Produktivitas Masih Rendah, Tapi Potensi Besar
Indonesia saat ini menempati posisi penghasil kopi terbesar keempat di dunia, setelah Brasil, Vietnam, dan Kolombia. Namun, untuk segmen kopi robusta, produktivitas nasional masih tertinggal jauh. Dibandingkan Vietnam, yang menjadi produsen unggulan, Indonesia perlu meningkatkan produktivitasnya.
Di Indonesia, rata-rata hasil panen robusta dari kebun rakyat hanya sekitar 0,7 ton per hektare, jauh di bawah potensi maksimal yang bisa mencapai 3 ton. Perbedaan ini terjadi karena keterbatasan modal, teknologi, serta sistem pelatihan petani yang belum terintegrasi.
“Kami ingin menegaskan bahwa peningkatan produktivitas dimulai dari kebun, dari petani sendiri,” ujar Karjo Matajat, pendamping petani kopi Lampung sekaligus penggagas Gerakan PROMIN3TON (Produktivitas Minimal Tiga Ton).
“Dengan pemangkasan yang tepat, pemupukan sesuai dosis, dan manajemen cabang produktif yang baik, target 3 ton per hektare sangat bisa dicapai,” tambahnya.
Melalui pendampingan dan program lapangan, KAPPI dan KOPISTA berhasil mendorong hasil panen petani Lampung naik signifikan, dari rata-rata 0,7 ton menjadi 2 ton per hektare, dan menargetkan 3 ton mulai tahun 2026.

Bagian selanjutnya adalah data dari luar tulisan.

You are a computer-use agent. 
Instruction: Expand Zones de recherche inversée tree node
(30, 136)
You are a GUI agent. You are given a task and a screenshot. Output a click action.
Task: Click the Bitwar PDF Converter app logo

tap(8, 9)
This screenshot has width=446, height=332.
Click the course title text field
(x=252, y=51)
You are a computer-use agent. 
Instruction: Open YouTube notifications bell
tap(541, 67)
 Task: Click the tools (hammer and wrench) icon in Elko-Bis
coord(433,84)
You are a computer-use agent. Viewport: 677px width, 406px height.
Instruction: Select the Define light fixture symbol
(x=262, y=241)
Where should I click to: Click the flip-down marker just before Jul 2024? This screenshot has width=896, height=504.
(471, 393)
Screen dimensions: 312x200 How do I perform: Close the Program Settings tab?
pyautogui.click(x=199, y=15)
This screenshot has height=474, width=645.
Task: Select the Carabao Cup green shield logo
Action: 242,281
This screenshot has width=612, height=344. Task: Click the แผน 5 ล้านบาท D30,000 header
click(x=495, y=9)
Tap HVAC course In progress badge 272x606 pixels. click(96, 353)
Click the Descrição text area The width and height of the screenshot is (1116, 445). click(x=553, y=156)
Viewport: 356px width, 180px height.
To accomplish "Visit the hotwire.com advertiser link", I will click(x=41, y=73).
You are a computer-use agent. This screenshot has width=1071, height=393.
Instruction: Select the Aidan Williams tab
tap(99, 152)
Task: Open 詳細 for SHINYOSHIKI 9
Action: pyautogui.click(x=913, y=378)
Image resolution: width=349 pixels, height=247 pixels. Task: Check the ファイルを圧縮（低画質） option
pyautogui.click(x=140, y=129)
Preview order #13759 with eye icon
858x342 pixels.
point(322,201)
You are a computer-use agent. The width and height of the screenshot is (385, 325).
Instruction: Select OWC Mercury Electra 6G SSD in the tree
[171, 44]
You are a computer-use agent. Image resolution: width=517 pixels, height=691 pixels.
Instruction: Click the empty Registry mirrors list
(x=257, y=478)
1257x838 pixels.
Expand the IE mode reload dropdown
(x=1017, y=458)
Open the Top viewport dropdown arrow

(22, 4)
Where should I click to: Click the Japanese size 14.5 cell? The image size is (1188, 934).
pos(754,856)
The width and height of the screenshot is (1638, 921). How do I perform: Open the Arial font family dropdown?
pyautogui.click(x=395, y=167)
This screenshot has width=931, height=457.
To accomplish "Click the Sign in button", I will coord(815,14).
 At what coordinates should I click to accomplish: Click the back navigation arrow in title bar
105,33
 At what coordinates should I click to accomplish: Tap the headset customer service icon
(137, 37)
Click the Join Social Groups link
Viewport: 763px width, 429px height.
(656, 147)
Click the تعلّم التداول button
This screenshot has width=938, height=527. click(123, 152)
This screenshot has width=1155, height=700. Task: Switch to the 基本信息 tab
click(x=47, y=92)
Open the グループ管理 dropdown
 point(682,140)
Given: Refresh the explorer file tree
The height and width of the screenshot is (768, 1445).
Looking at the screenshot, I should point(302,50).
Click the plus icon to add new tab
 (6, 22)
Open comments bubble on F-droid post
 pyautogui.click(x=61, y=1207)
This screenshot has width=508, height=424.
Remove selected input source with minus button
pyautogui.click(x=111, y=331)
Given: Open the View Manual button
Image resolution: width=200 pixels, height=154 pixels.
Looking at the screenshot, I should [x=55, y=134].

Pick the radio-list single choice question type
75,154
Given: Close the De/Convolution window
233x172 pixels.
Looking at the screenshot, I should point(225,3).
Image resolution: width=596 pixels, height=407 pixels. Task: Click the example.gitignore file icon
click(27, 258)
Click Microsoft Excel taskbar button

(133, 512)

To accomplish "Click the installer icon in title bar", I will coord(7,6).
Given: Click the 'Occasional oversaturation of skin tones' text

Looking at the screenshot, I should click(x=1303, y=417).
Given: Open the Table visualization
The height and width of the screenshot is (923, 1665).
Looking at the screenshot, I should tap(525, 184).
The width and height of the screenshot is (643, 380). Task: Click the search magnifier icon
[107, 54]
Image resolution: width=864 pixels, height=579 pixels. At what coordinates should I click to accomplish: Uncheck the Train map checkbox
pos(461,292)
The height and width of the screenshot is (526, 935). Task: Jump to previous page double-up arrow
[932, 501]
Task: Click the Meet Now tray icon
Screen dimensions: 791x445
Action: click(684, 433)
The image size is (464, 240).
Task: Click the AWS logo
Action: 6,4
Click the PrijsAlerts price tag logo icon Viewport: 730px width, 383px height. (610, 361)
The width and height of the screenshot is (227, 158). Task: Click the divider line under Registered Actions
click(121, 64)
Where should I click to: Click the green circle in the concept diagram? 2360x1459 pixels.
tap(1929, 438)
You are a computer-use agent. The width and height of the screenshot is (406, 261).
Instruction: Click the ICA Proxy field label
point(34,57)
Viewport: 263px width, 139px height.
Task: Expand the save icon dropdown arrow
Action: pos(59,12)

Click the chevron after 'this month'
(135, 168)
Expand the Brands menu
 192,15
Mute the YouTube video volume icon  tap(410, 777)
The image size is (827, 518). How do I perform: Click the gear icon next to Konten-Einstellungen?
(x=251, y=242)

Lampung Jadi Barometer Kebangkitan Robusta Nasional
Lampung memiliki peran strategis dalam peta perkopian Indonesia. Provinsi ini menjadi sentra kopi robusta terbesar di Tanah Air, dengan agroklimat ideal serta sejarah panjang perdagangan kopi rakyat. Struktur lahannya yang terdominasi petani kecil menjadikan Lampung lokasi yang tepat untuk melahirkan model pengelolaan kopi rakyat modern.
Gerakan Jamboree Petani Kopi membawa semangat “Dari Lampung untuk Indonesia”, menegaskan tekad menjadikan Lampung barometer produktivitas kopi rakyat di tingkat nasional.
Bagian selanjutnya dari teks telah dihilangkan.